### Provided material

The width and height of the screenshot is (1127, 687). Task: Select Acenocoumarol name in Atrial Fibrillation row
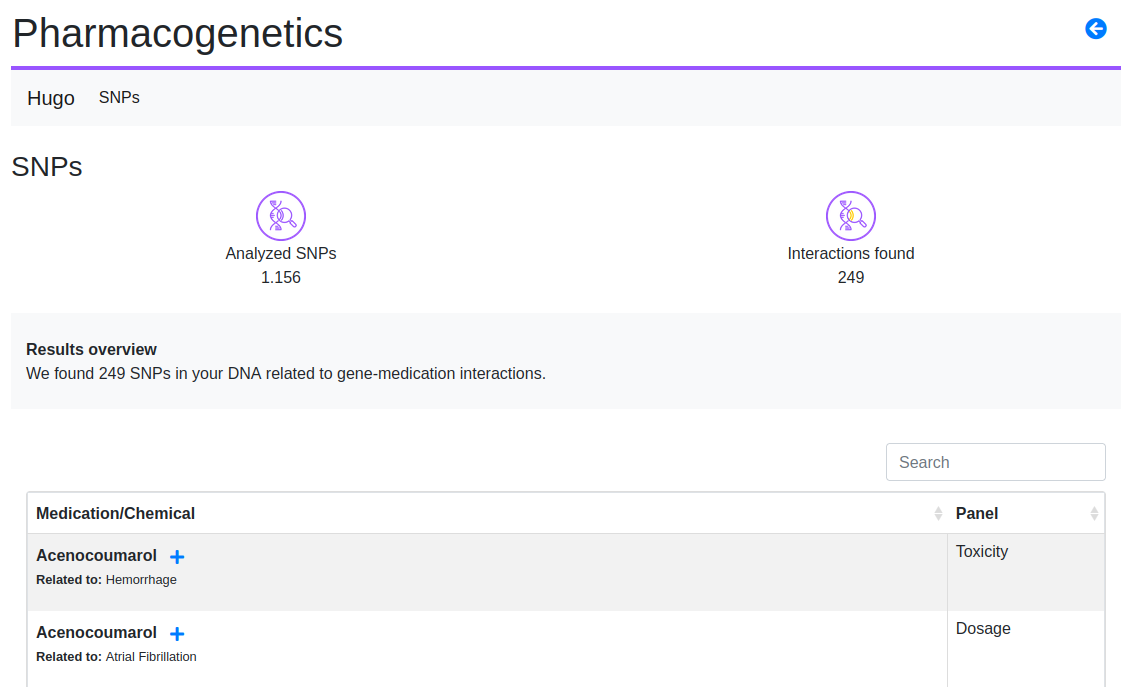tap(96, 633)
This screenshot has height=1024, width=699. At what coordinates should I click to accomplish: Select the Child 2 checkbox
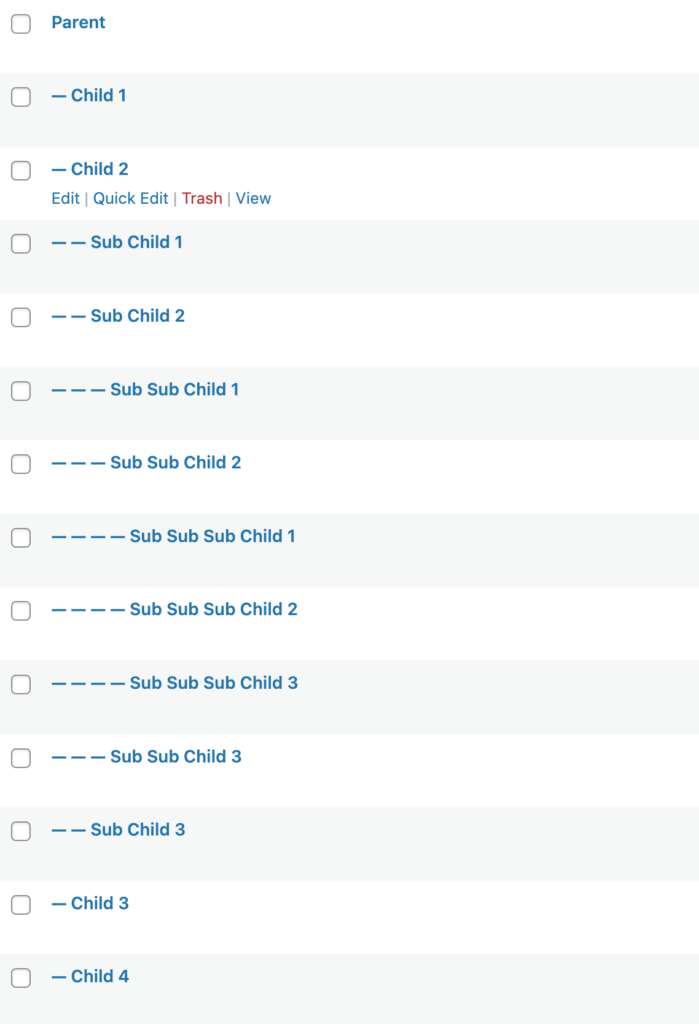[x=20, y=170]
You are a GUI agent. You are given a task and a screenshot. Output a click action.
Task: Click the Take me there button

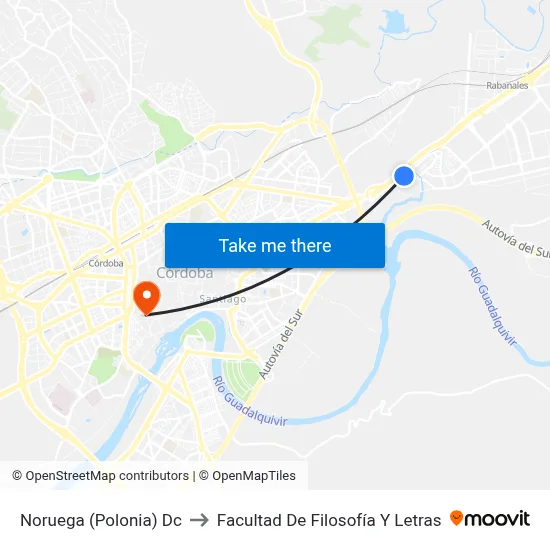275,245
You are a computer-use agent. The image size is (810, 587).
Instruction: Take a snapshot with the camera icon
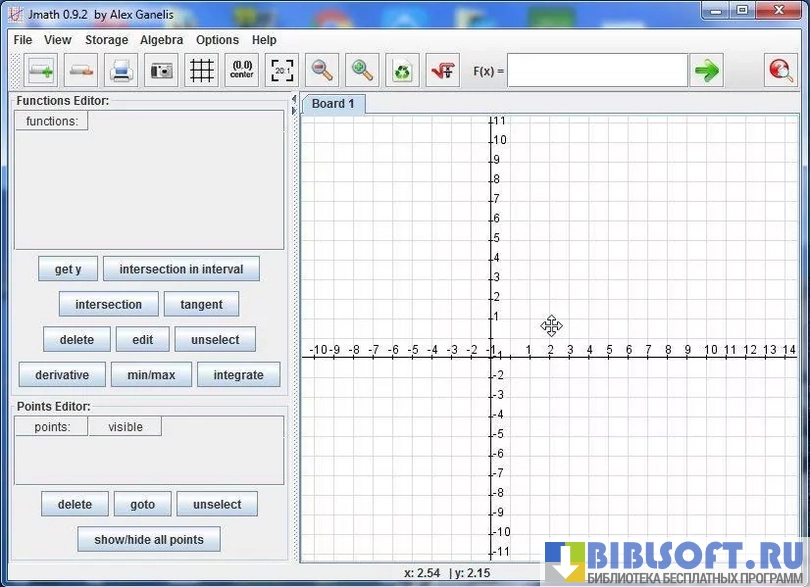pyautogui.click(x=161, y=71)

######

Task instructions:
Arrange all the records above as a two-column CSV with the headers "text" and "coordinates," one row per record. Put each value in its own quoted field, replace line breaks with spaces, and leave out the pictures.

Written solution:
text,coordinates
"The width and height of the screenshot is (1127, 687). Task: Select Acenocoumarol name in Atrial Fibrillation row","tap(96, 633)"
"This screenshot has height=1024, width=699. At what coordinates should I click to accomplish: Select the Child 2 checkbox","[x=20, y=170]"
"You are a GUI agent. You are given a task and a screenshot. Output a click action. Task: Click the Take me there button","275,245"
"You are a computer-use agent. The image size is (810, 587). Instruction: Take a snapshot with the camera icon","pyautogui.click(x=161, y=71)"